If we adopted the same over here, there'd be a world-wide shortage of red ink.
 
I used to hate one of my teachers at school for the use of red ink. We used fountain pens in those days and sometimes there would be a blot of blue. Or perhaps I would make a mistake and try to neatly cross it out and write the correct thing next to it. This particular teacher would put a red ring around every little blot and amendment thus making it look ten times worse than when I handed it in. He would also write a sentence or more of red criticism of the lack of neatness in my work. I wouldn't have minded but most of what I wrote was good and the correct answer but didn't look that way. I don't remember making as many mistakes with the other teachers, perhaps the intimidation made me nervous.

I expect we all have silly memories of schoolday slights that we felt.
 
Well thanx again I always learn something on urban no matter how random. Just to think I considered teaching before I started my nurse training, Mental Health (obviously!). I'd like to have my "feedback" in red please, shows you mean it.
 
RenegadeDog said:
In China its very very very very very rude to write any kind of personal letter to someone in red. If you do it means you want to kill them.
I've seen a death threat part-written in blood :D

Must admit, it was slightly less amusing at the time :D
 
In my wife's school, teachers mark in green only. The damn things are in such demand that the staff nick any unattended pens. So I scored the entire stock of them - about 200 - from the local stationers right before the start of term. My missus is now the Green Pen Baron of Xxxxxxx Primary School. :)
 
i did teacher training in 94/5 for FE, tbh i found it very useful, although in the end i didn't go into teaching, at the time the only jobs on offer seemed to be part time, a few hours here,a few hours there, no pay for holidays,etc. So i ended up looking for something else to do, and stumbled into social housing. The course did make a lot more confident, about giving presentations, speaking in public etc, so it has had a lasting benefit
 
foamy said:
interactive white boards are great - when your projectors aren't routinely stolen :D
I hear this is a major problem for schools... especially around major sports tournaments.
 
Cloo said:
I hear this is a major problem for schools... especially around major sports tournaments.

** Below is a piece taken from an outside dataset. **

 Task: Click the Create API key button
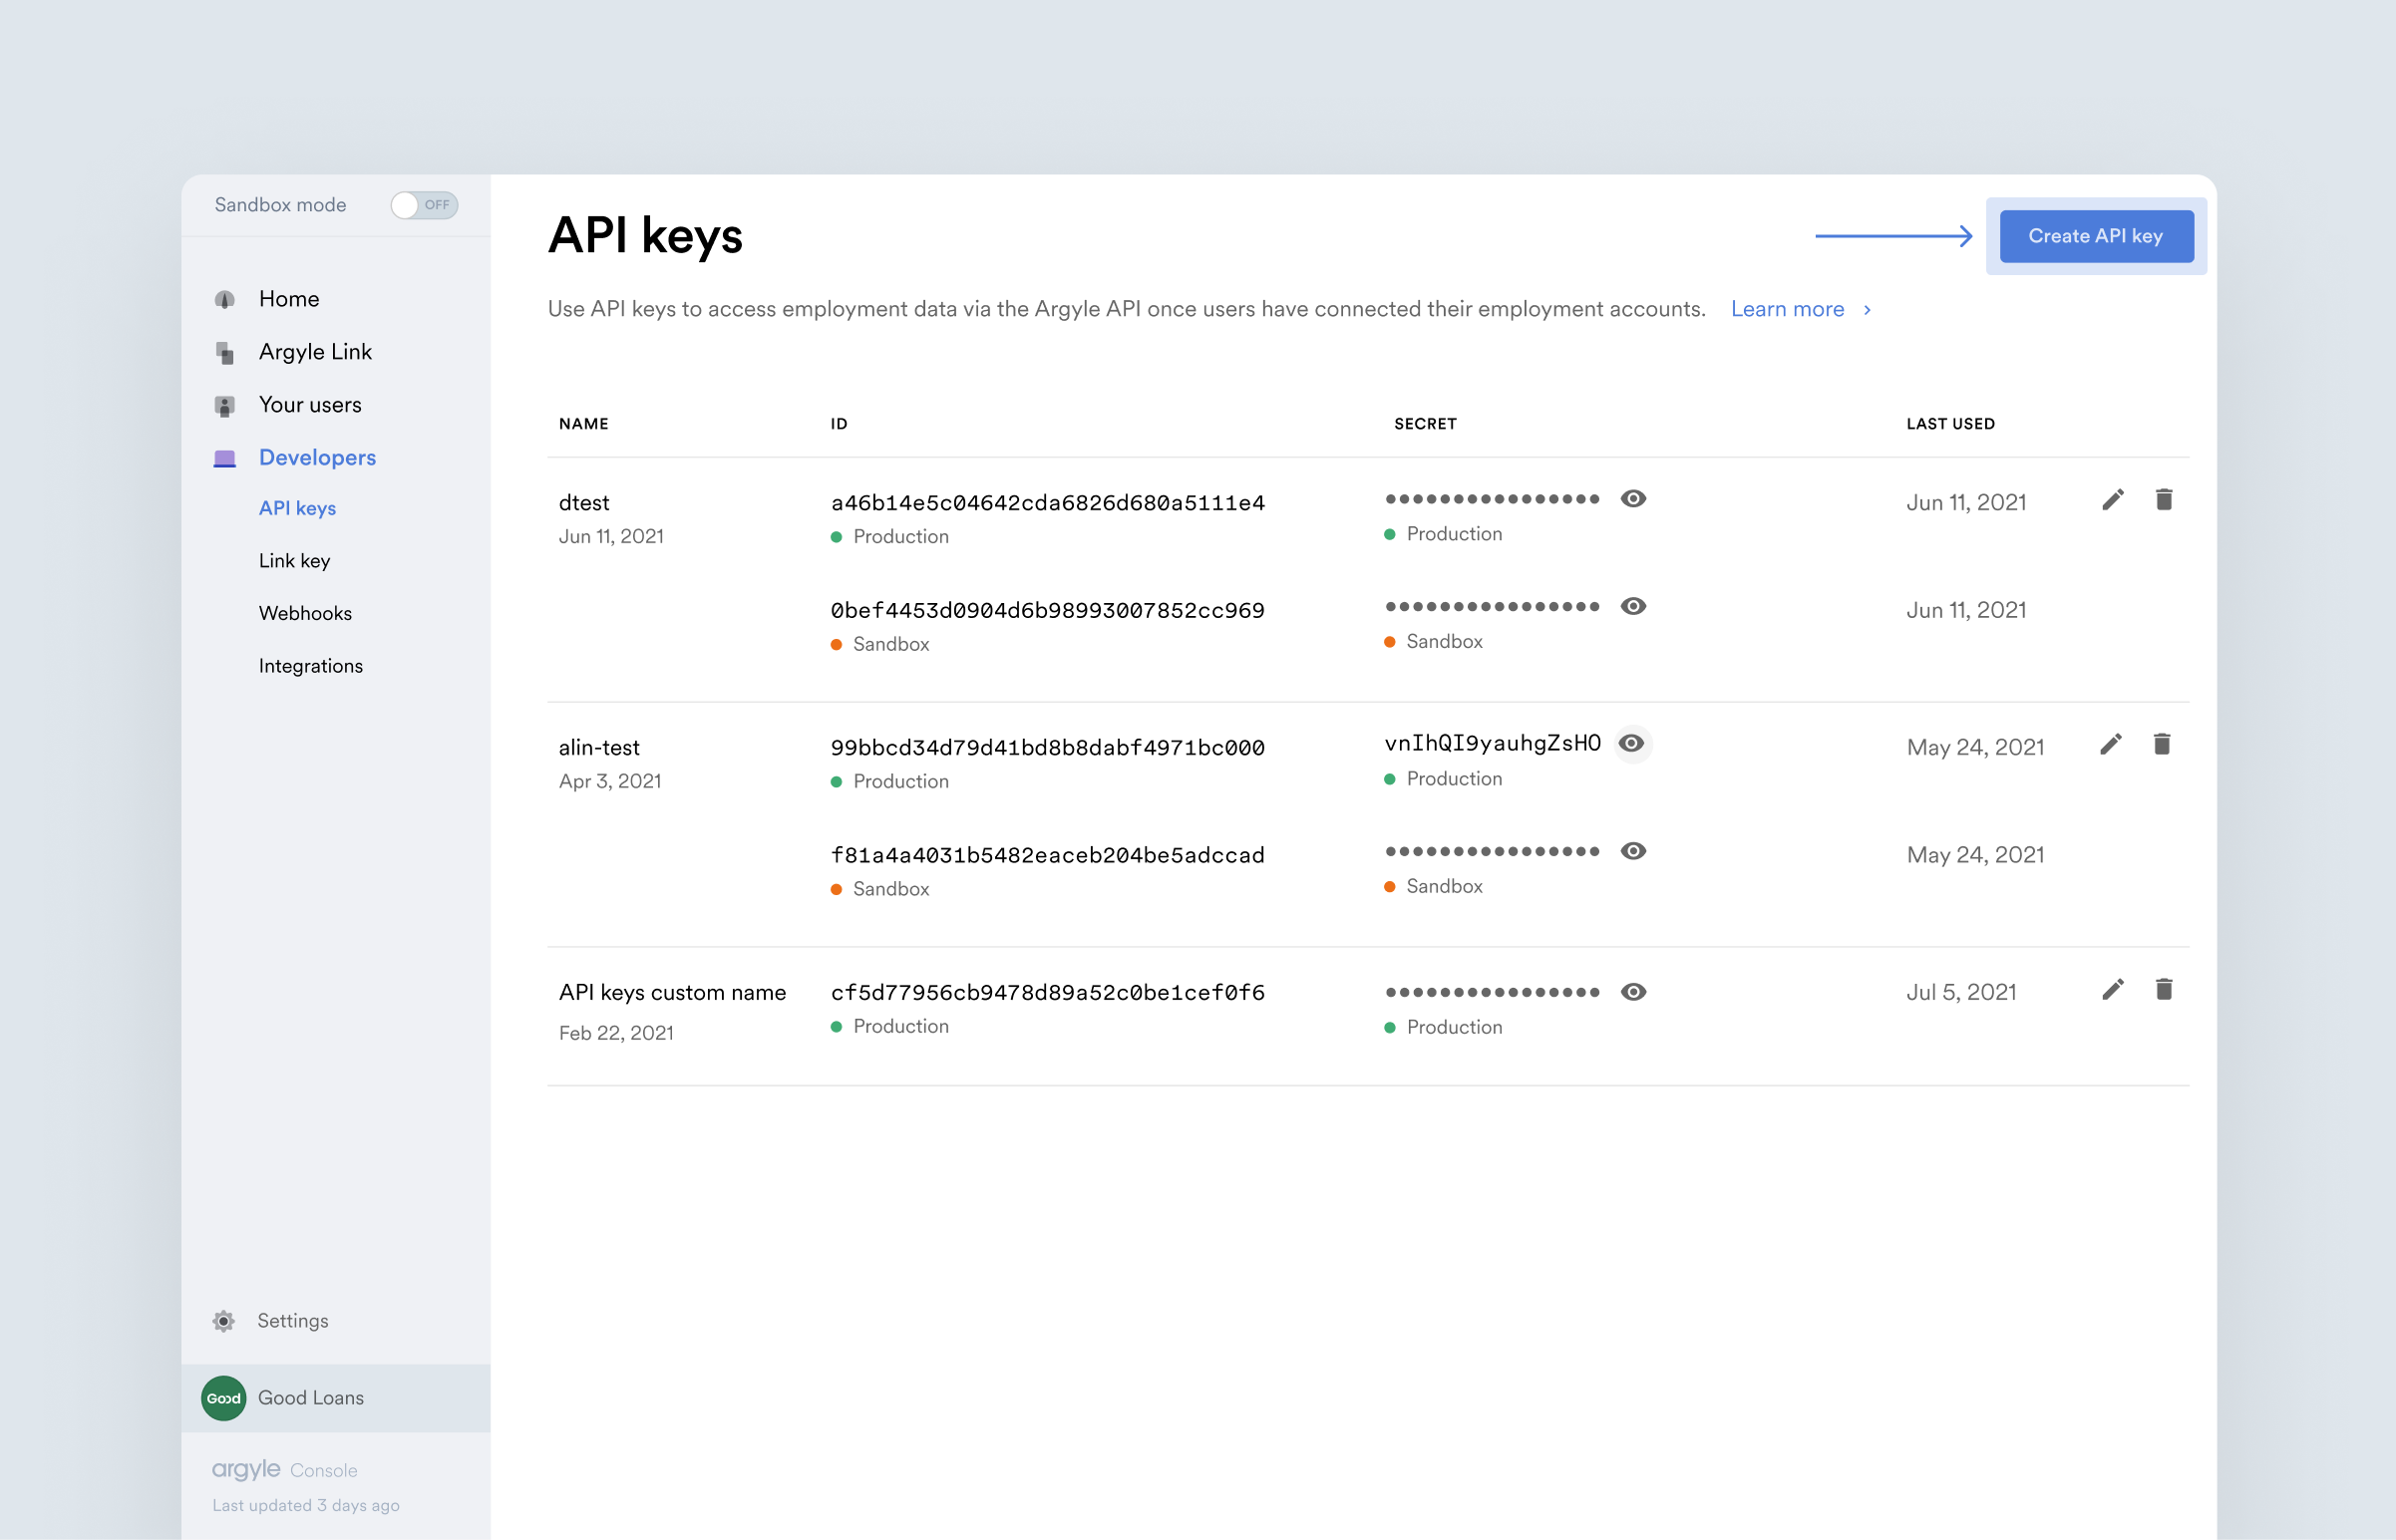2095,237
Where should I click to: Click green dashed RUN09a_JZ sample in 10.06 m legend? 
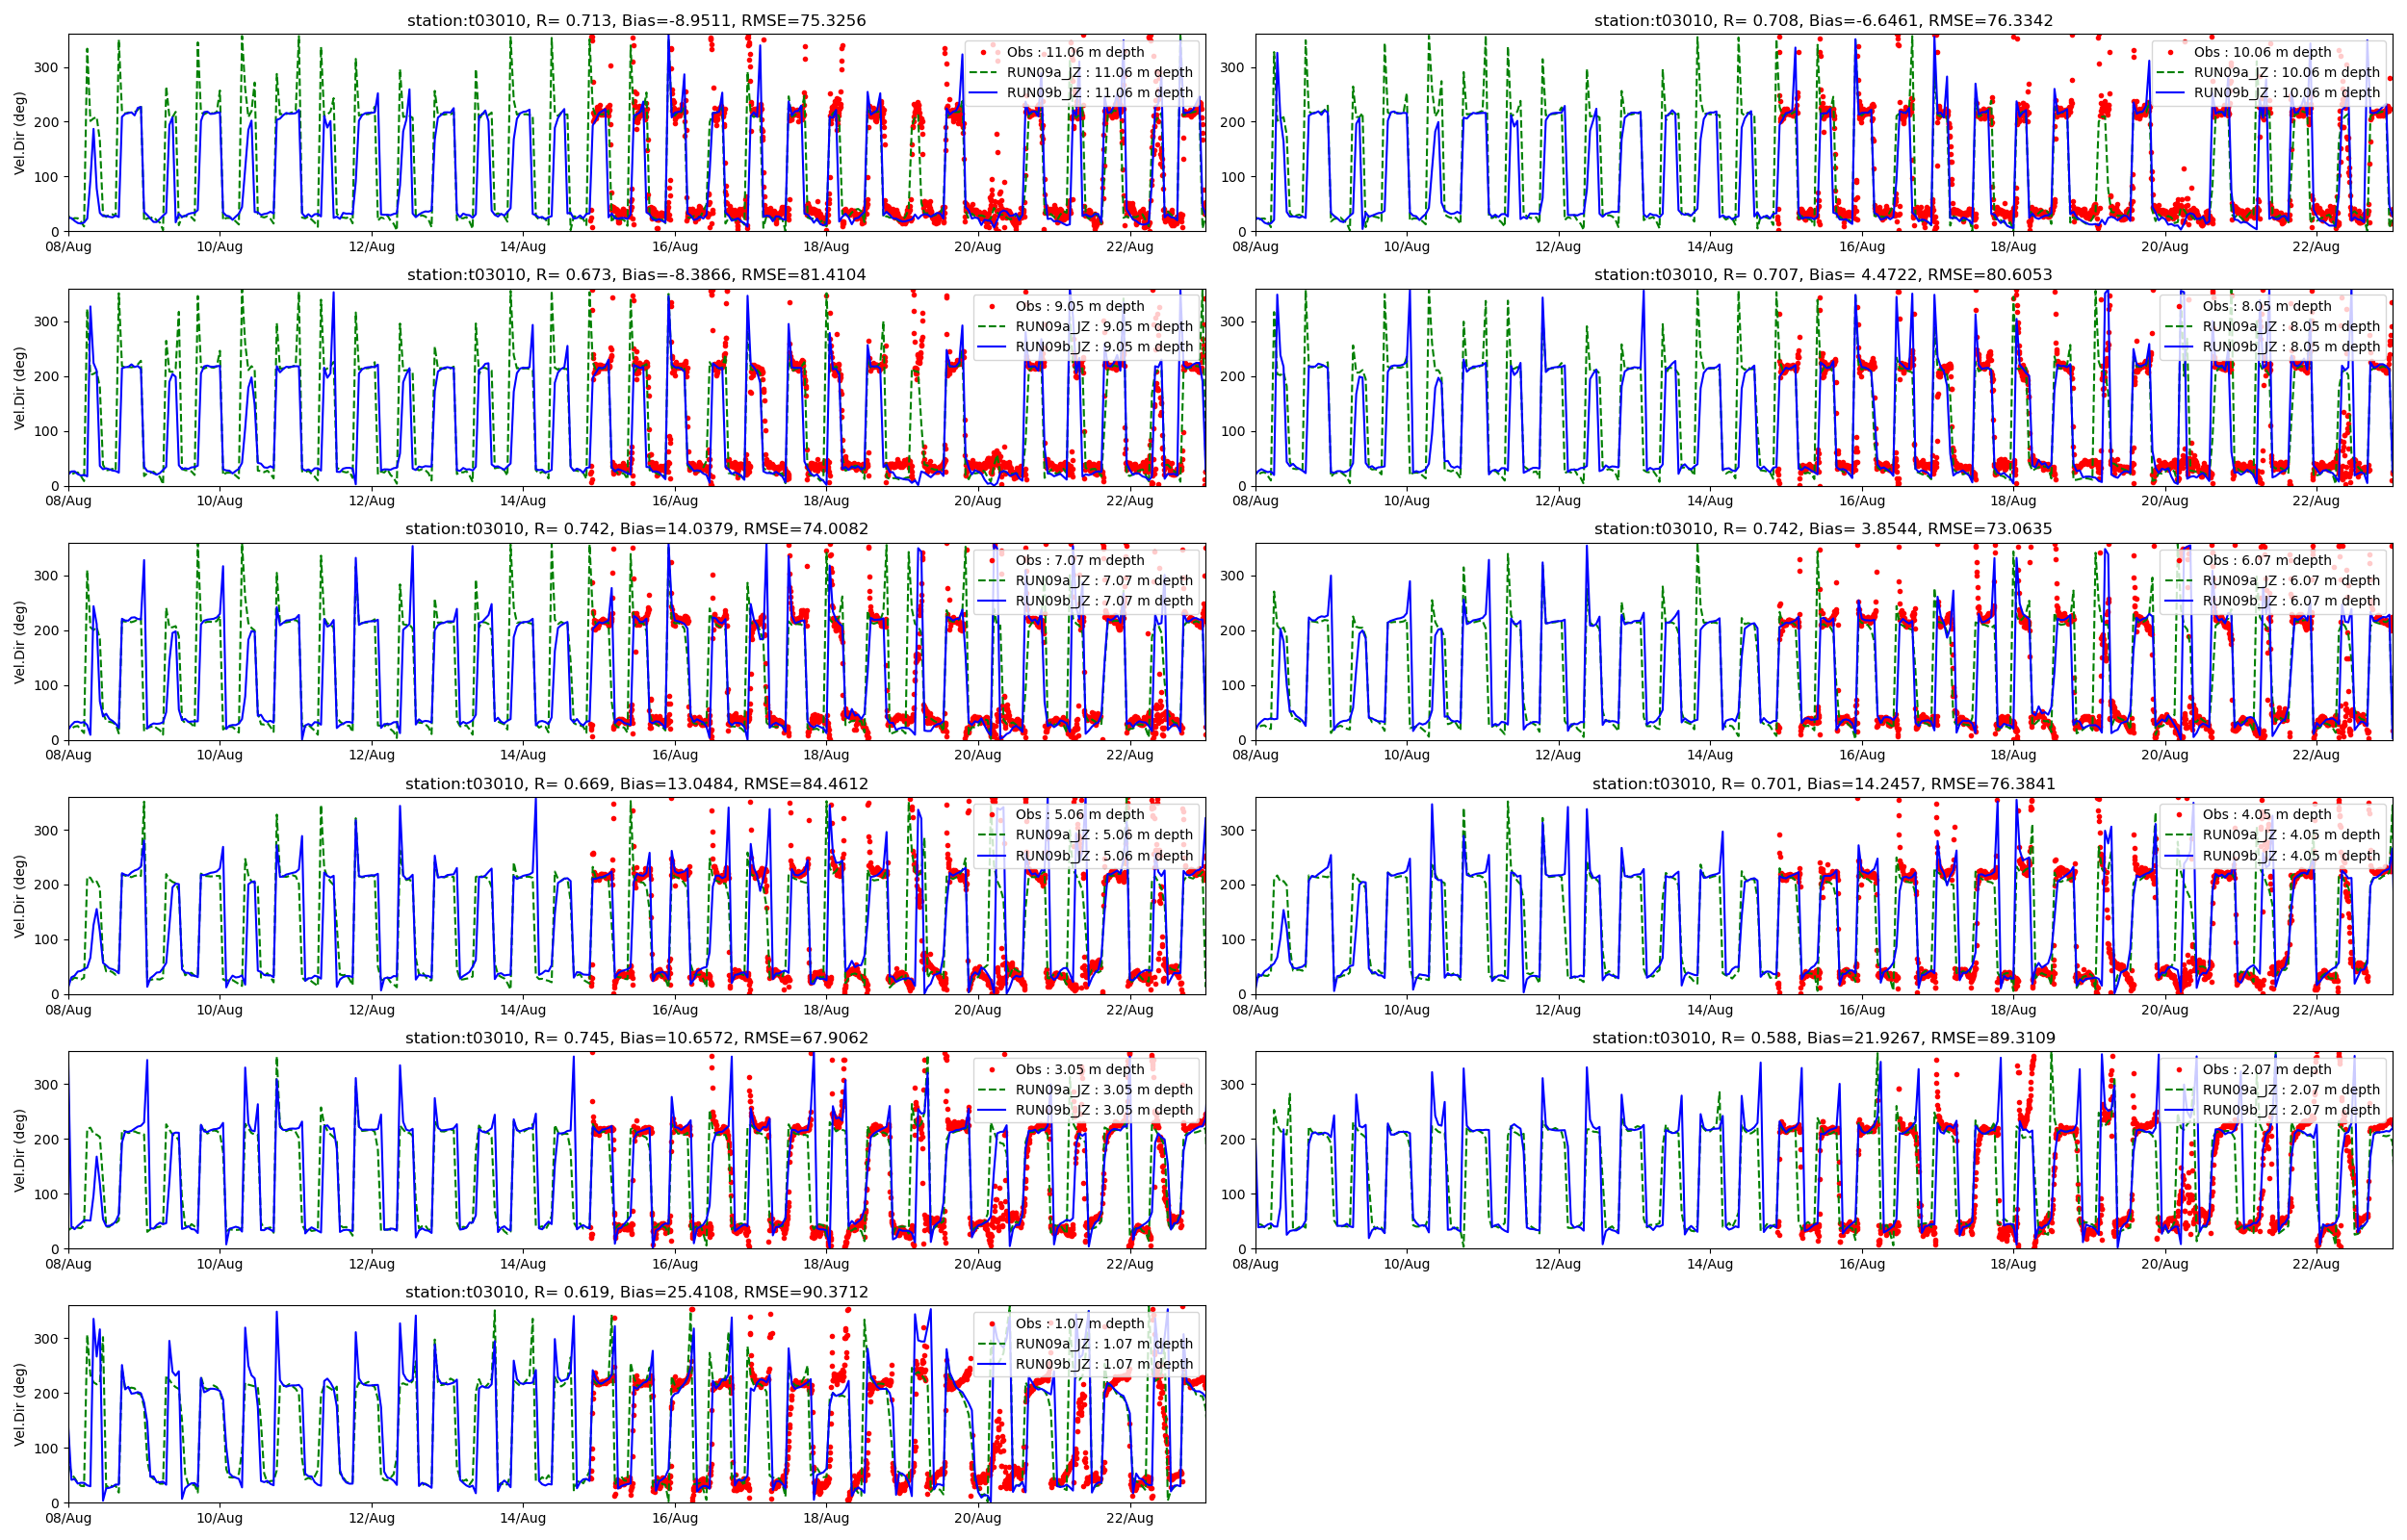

The schools that have the biggest problems are those with prefabs for classrooms - the theives can just saw through the roof and pull the projector out. At one of my PGCE schools, the entire English dept. was in prefabs, so they had no interactive whiteboards, whereas the departments in the main building still had theirs.
 
mrs quoad said:
I've seen a death threat part-written in blood :D

Must admit, it was slightly less amusing at the time :D
Part written? Was there by any chance a red splodge where the author's head hit the page after running low on ink?
 
Bob_the_lost said:
Part written? Was there by any chance a red splodge where the author's head hit the page after running low on ink?
Wasn't in school :D

One of the benefits of working in a drugs service with fuck all in the way f institutionalised professional boundaries :D
 
I lasted six weeks on my PGCE course in 1986.

All right, I was having a breakdown at the time and the tutors were arseholes, but even so, anybody who lasts the year, and then actually goes on to stand up in front of the little bastards every day and get away with it, has my utmost respect.
 
RenegadeDog said:
In China its very very very very very rude to write any kind of personal letter to someone in red. If you do it means you want to kill them.

But I thought red is a *lucky* colour to the Chinese, are you sure this is right?